Joe Biden says video released by Bernie Sanders campaign is 'a lie'

Presidential hopeful Joe Biden went on to lay out his plans to shore up Social Security, which he said would expand the retirement programme, not cut it. PHOTO: AFP

WASHINGTON (BLOOMBERG) - Mr Joe Biden accused Mr Bernie Sanders' campaign of releasing what he called a "doctored video" purporting to show the former vice-president agreeing with Republican proposals to privatise Social Security.

"It's simply a lie, that video is a lie," Mr Biden said at a campaign event in Indianola, Iowa, on Saturday (Jan 18).

"I'm looking for his campaign to come forward and disown it but they haven't done it yet."

He went on to lay out his plans to shore up Social Security, which he said would expand the retirement programme, not cut it.

Mr Biden has proposed lifting the cap on income subject to the tax that funds Social Security and Medicare, currently US$137,700 (S$185,500).

The clash over Social Security comes as Mr Sanders is trying to cut into Mr Biden's strong support among older voters, who tend to favour Mr Biden's moderate stances and vote in higher numbers than other demographic groups.

The two candidates are virtually tied for first place for the first two nominating contests in Iowa and New Hampshire in February, according to the RealClearPolitics aggregation of polls.

The video, circulated on Twitter on Jan 1 by a Sanders adviser, features a snippet of a speech Mr Biden gave at the Brookings Institution in Washington in 2018.

The Sanders campaign said Mr Biden could be heard agreeing with House Speaker Paul Ryan about privatising Social Security. That claim was repeated in a Sanders campaign newsletter and was judged to be false by Politifact.

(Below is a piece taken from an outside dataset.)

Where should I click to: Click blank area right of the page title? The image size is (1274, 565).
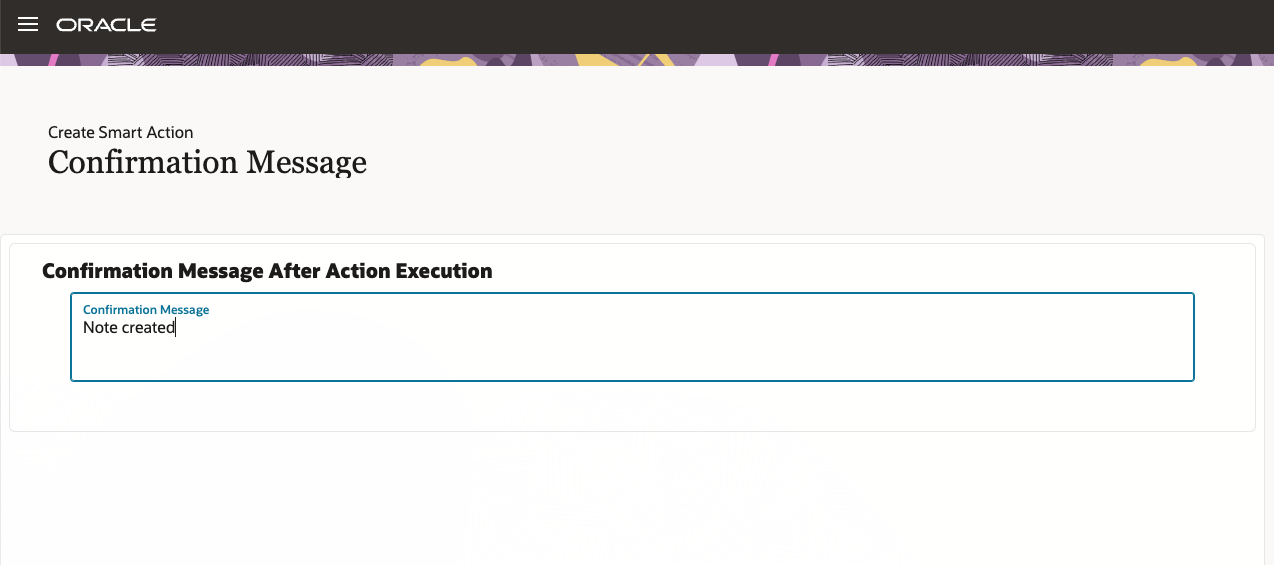click(800, 162)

The Sanders campaign responded to Mr Biden's comments on Saturday by releasing a compendium of what it claimed were Mr Biden's "repeated efforts to slash Social Security".

"Joe Biden should be honest with voters and stop trying to doctor his own public record of consistently and repeatedly trying to cut Social Security," Mr Sanders' campaign spokesman Faiz Shakir said in a statement.

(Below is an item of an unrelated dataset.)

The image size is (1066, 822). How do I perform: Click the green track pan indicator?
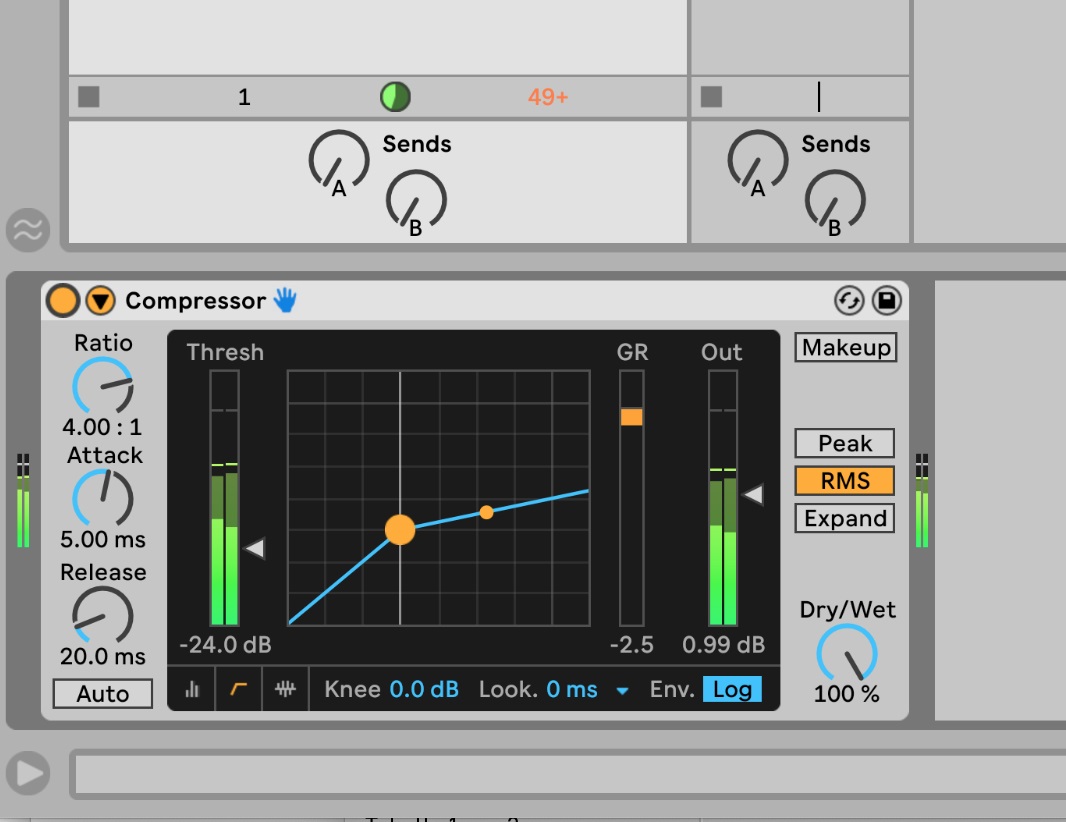[395, 97]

"The (former) vice-president must stop dodging questions about his record, and start explaining why he has so aggressively pushed to slash one of the most significant and successful social programmes in American history, which millions of Americans rely on for survival."

At a campaign event on Saturday in Exeter, New Hampshire, Mr Sanders sought to dismiss friction between the candidates, which he said obscured the real issues in the presidential race, though he didn't refer specifically to Mr Biden.

He said that if he slipped on a banana peel that would be the top headline and not important issues like poverty.

"We are going to focus on the issues of working families in America and bring them together," he said.